Excluding pictures, retype exactly the lines from the one with "Where should I click to: Open options" through the end of the records that follow.

*** Begin section ***

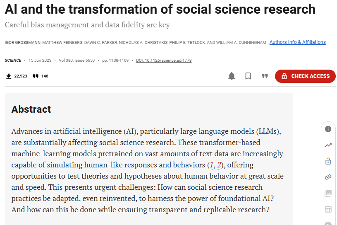
Task: Click the citation count quote icon
Action: [36, 76]
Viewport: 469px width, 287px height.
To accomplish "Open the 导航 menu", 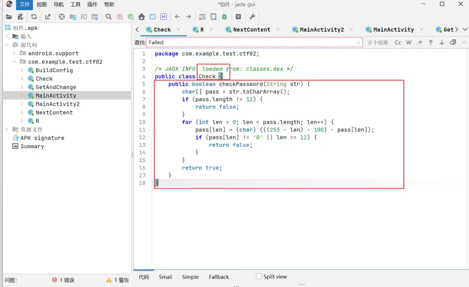I will coord(59,4).
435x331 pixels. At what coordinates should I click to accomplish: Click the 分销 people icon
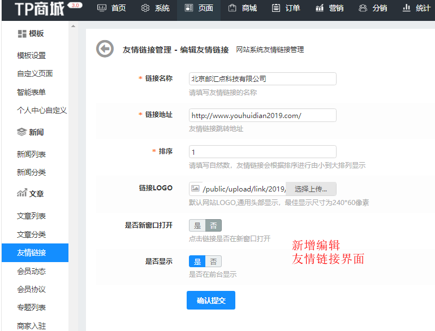pos(363,8)
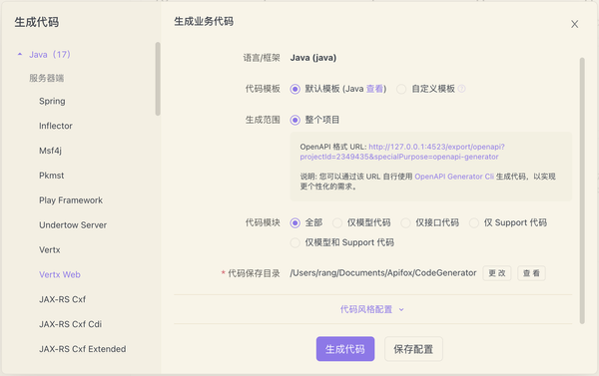
Task: Click the help icon beside 自定义模板
Action: [461, 89]
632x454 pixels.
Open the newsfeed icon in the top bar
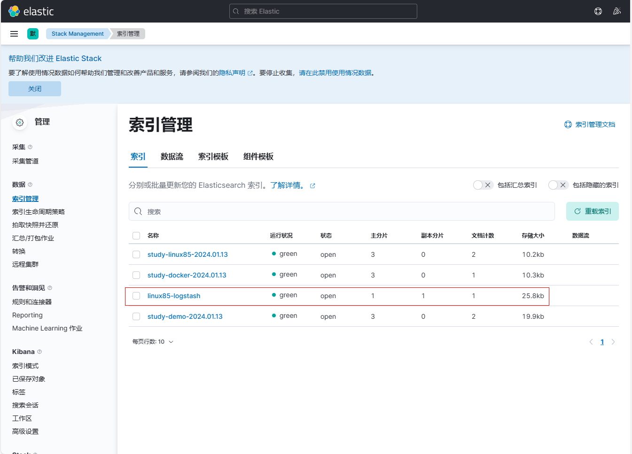tap(617, 11)
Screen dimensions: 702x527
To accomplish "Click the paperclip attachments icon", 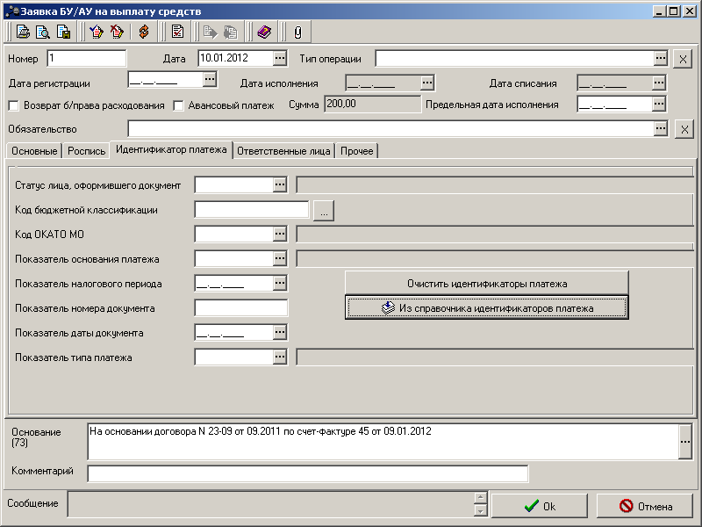I will 297,32.
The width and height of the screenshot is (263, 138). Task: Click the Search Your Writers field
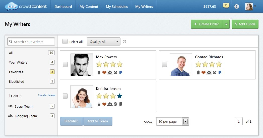point(31,42)
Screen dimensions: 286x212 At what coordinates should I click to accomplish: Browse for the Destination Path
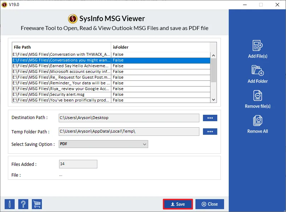(x=210, y=118)
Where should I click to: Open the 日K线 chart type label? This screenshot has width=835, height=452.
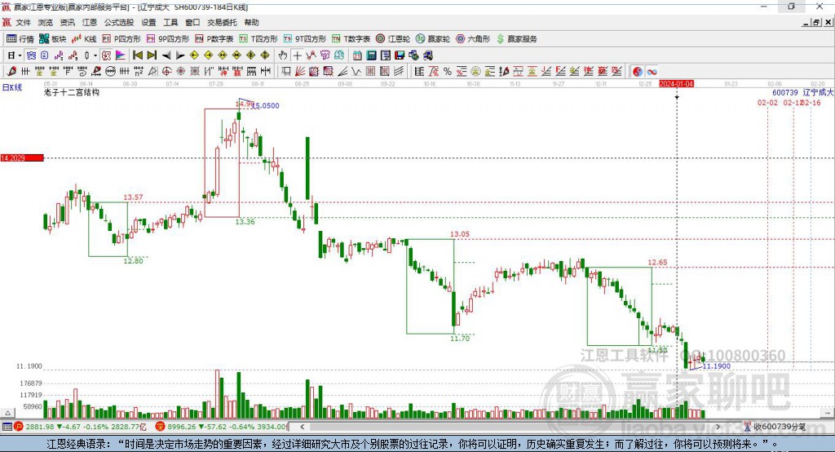click(x=11, y=86)
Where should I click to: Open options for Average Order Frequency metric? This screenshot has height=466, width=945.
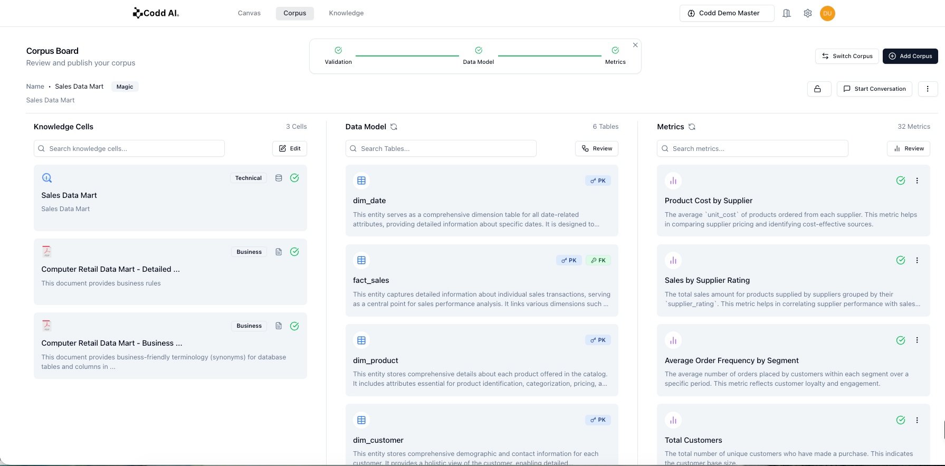[917, 340]
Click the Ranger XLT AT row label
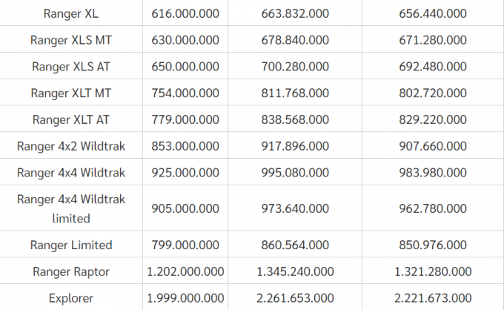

*** End section ***

=== Task solution ===
Where should I click to: Open options for Average Order Frequency metric? This screenshot has height=466, width=945.
[917, 340]
Click the Ranger XLT AT row label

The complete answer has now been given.